Il n’y a pas si longtemps, le camp socialiste était encore planté de monuments à la gloire des libérateurs soviétiques. En très peu de temps, ces statues ont commencé à disparaître… pour refaire surface dans les vitrines de musées du communisme. La Russie a réagi durement à ce mouvement, accusant gouvernements et citoyens des anciens satellites de Moscou de céder à l’ultranationalisme de droite.

En Hongrie, les symboles communistes ont été interdits dès 1989. Les statues des soldats soviétiques ont été démontées immédiatement et rassemblées dans un musée en plein air – le Statue Park. Dans le centre de Budapest, un parking souterrain a scellé le sort de l’obélisque qui louait le courage du soldat qui libéra la capitale.

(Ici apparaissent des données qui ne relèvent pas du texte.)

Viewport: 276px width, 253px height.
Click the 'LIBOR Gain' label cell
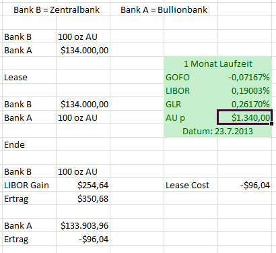(x=29, y=185)
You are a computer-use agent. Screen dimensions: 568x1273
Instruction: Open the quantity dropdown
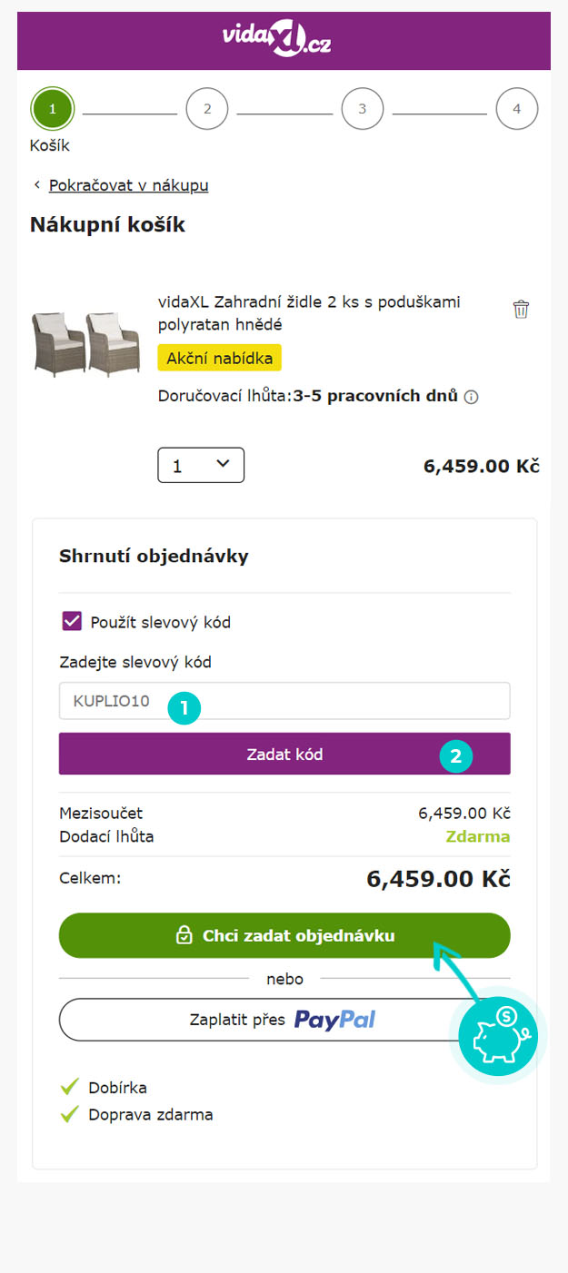[201, 466]
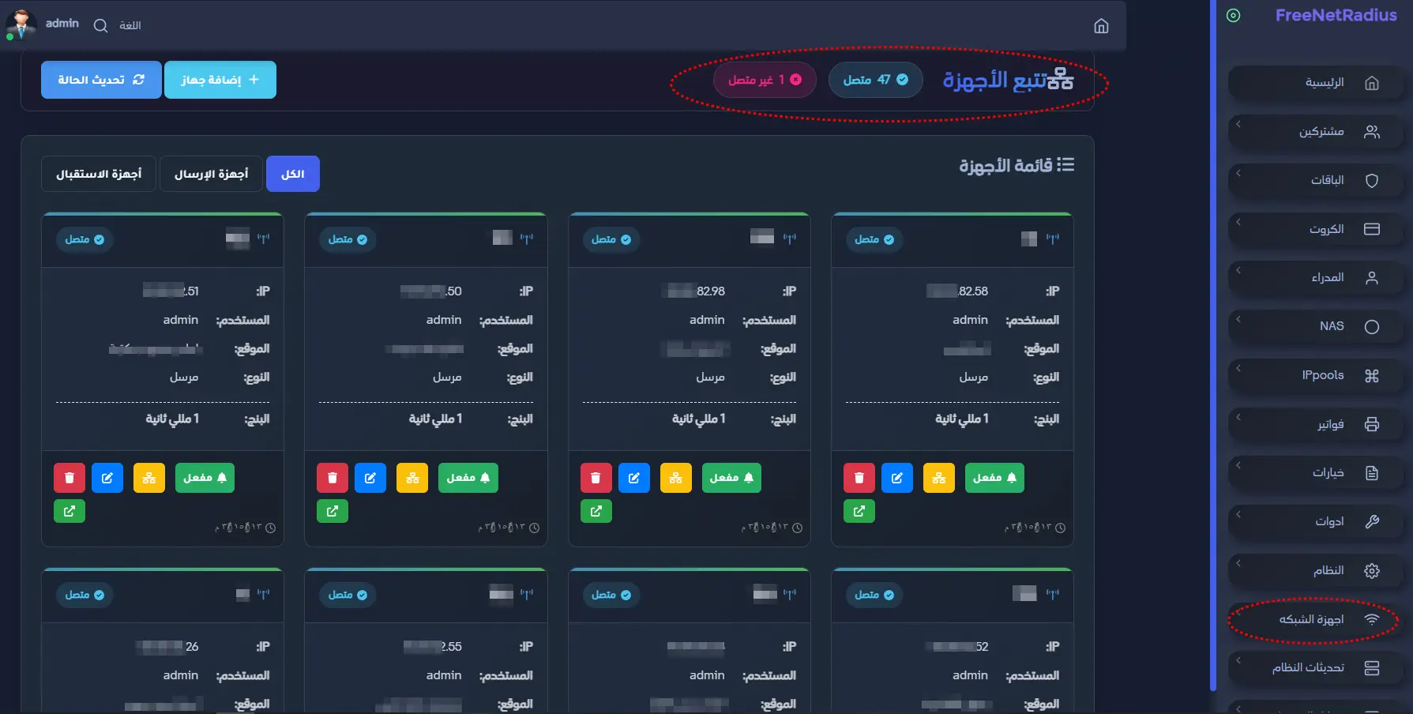Expand the الباقات sidebar section
Screen dimensions: 1413x714
coord(1315,180)
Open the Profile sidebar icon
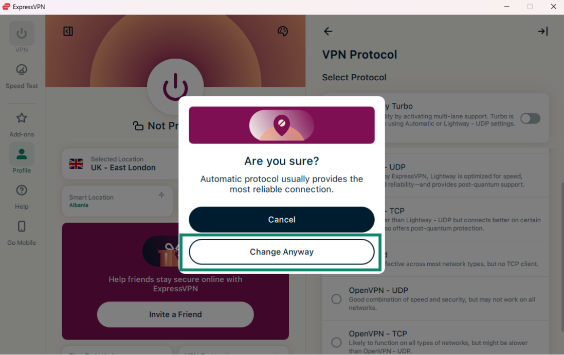Viewport: 564px width, 355px height. (x=22, y=154)
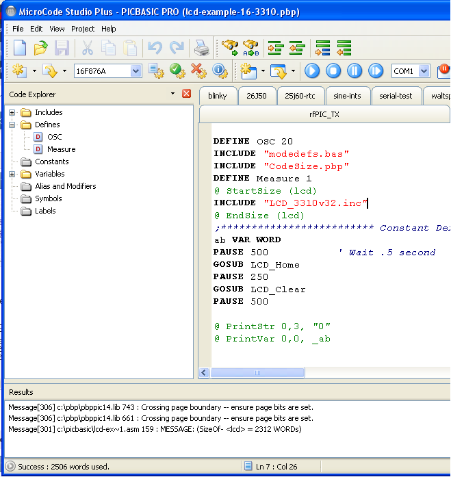The image size is (451, 477).
Task: Click the Find binoculars icon
Action: (229, 48)
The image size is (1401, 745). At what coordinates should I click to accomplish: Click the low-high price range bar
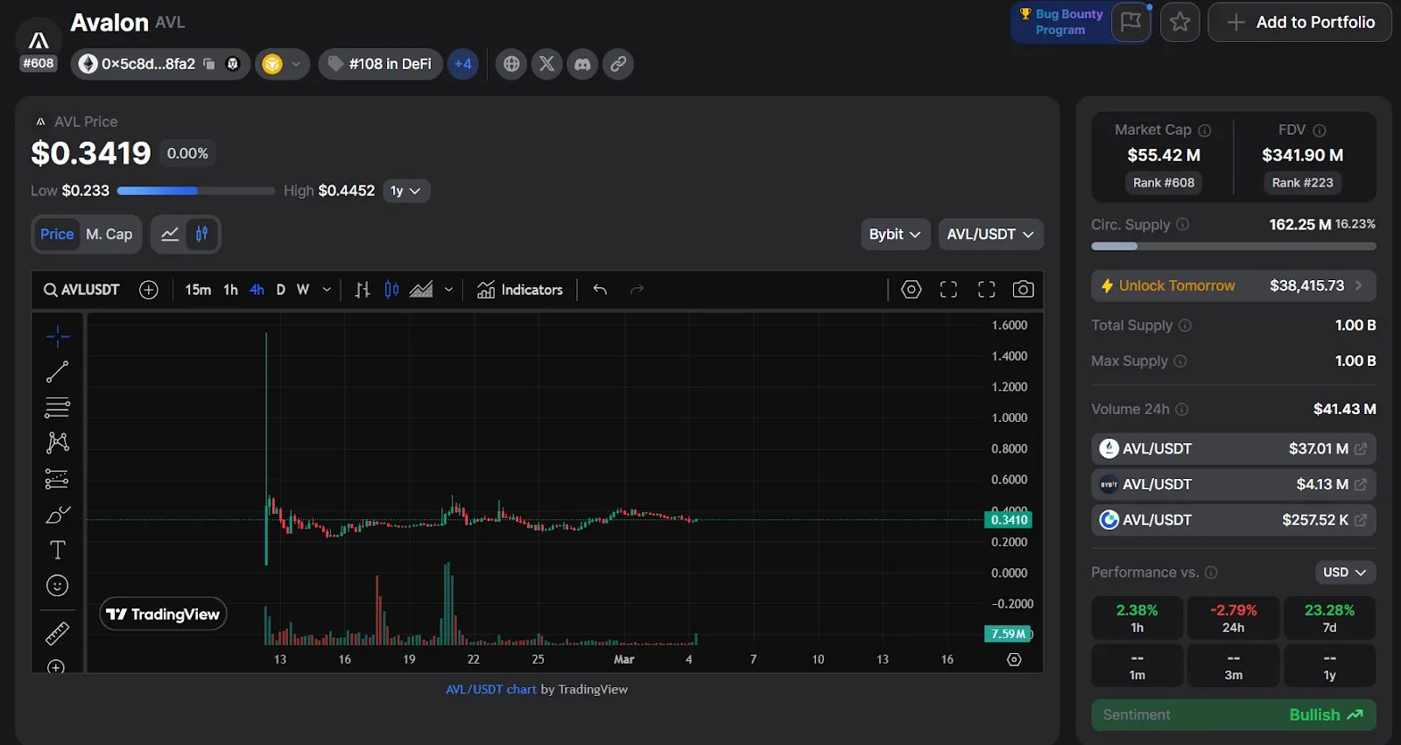pyautogui.click(x=195, y=191)
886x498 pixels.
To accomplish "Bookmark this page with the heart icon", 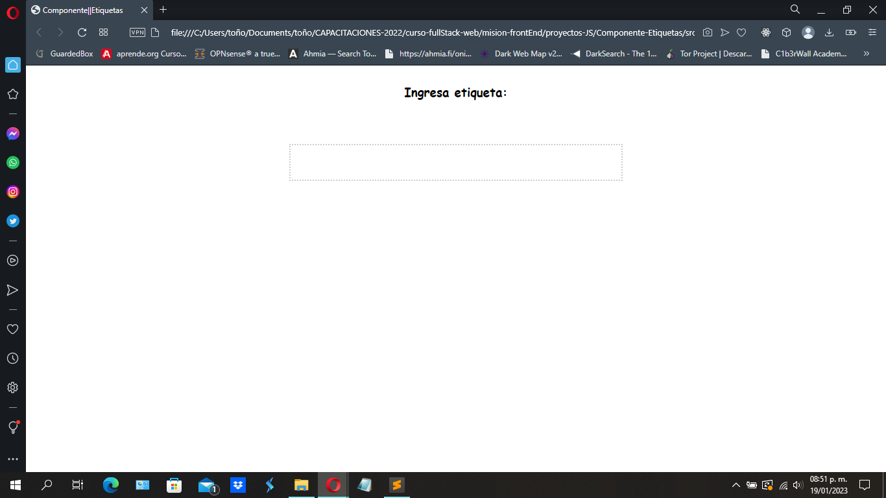I will click(741, 32).
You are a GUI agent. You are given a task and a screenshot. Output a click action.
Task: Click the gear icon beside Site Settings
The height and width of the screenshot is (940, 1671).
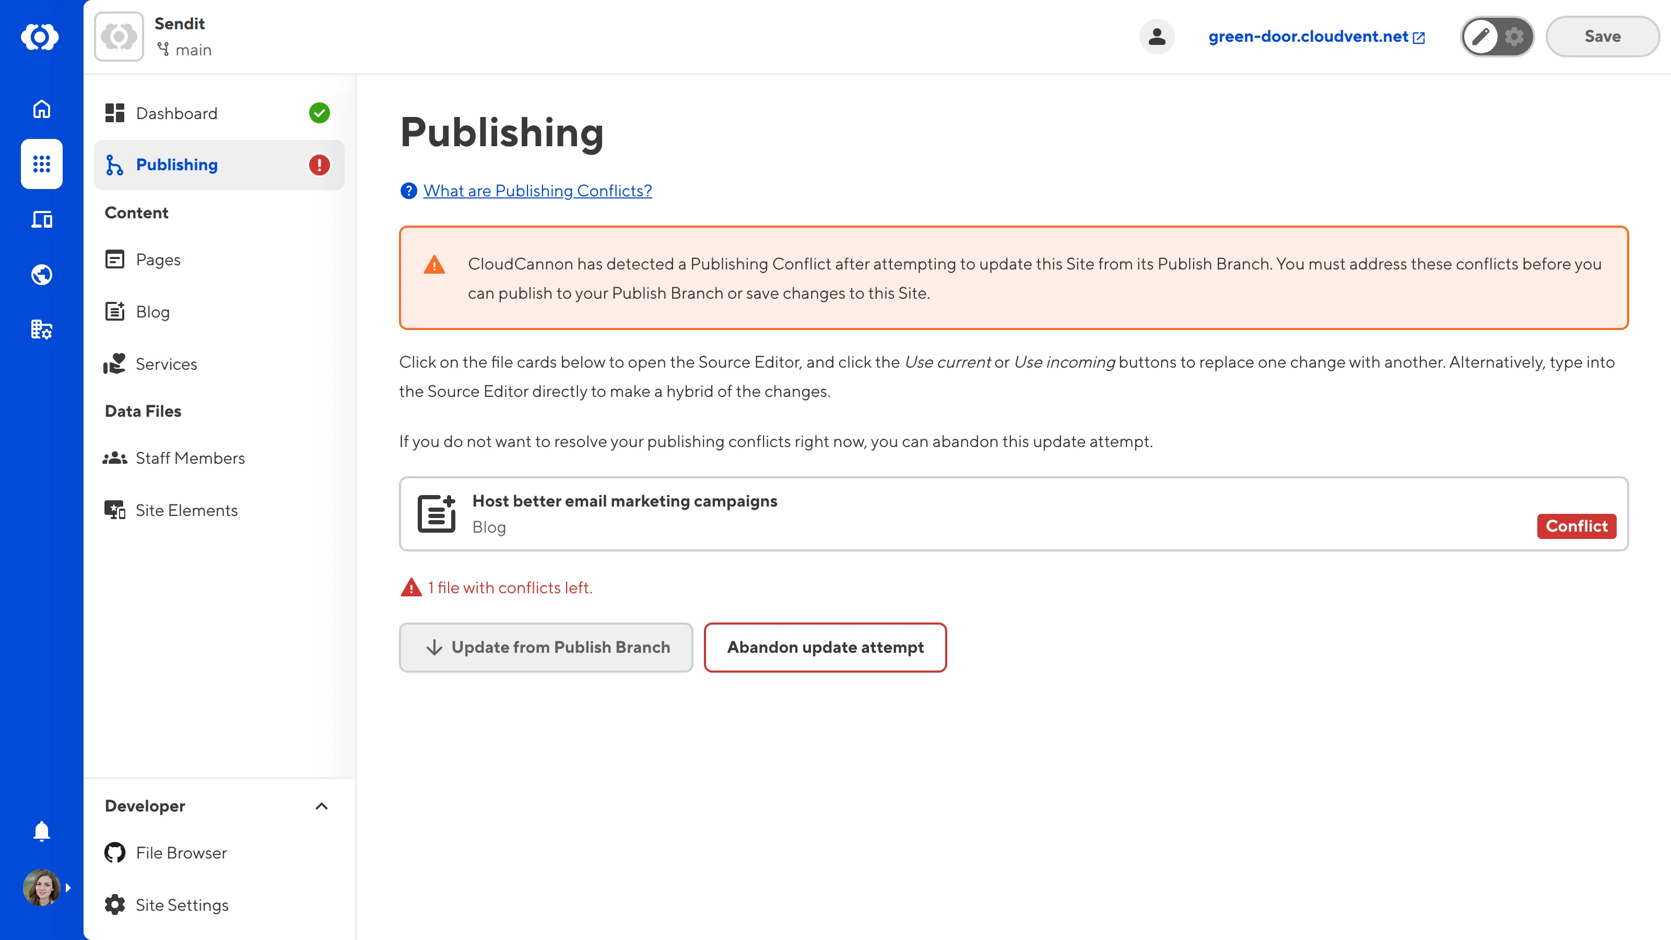click(115, 904)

Moscou avait donné son autorisation, soulignant toutefois qu’il était “prioritaire” qu’il refasse son apparition sur la place de la Liberté pour le bien-être des relations russo-hongroises… Même si l’Union mondiale des Hongrois a recueilli plus de 200 000 signatures pour sa destruction, le gouvernement socialiste n’a pas voulu gâcher le dialogue avec Moscou. En 2005, le leader communiste Attila Vajnai a tout de même été écopé d’une peine de prison pour avoir porté l’étoile rouge lors d’un mouvement de protestation.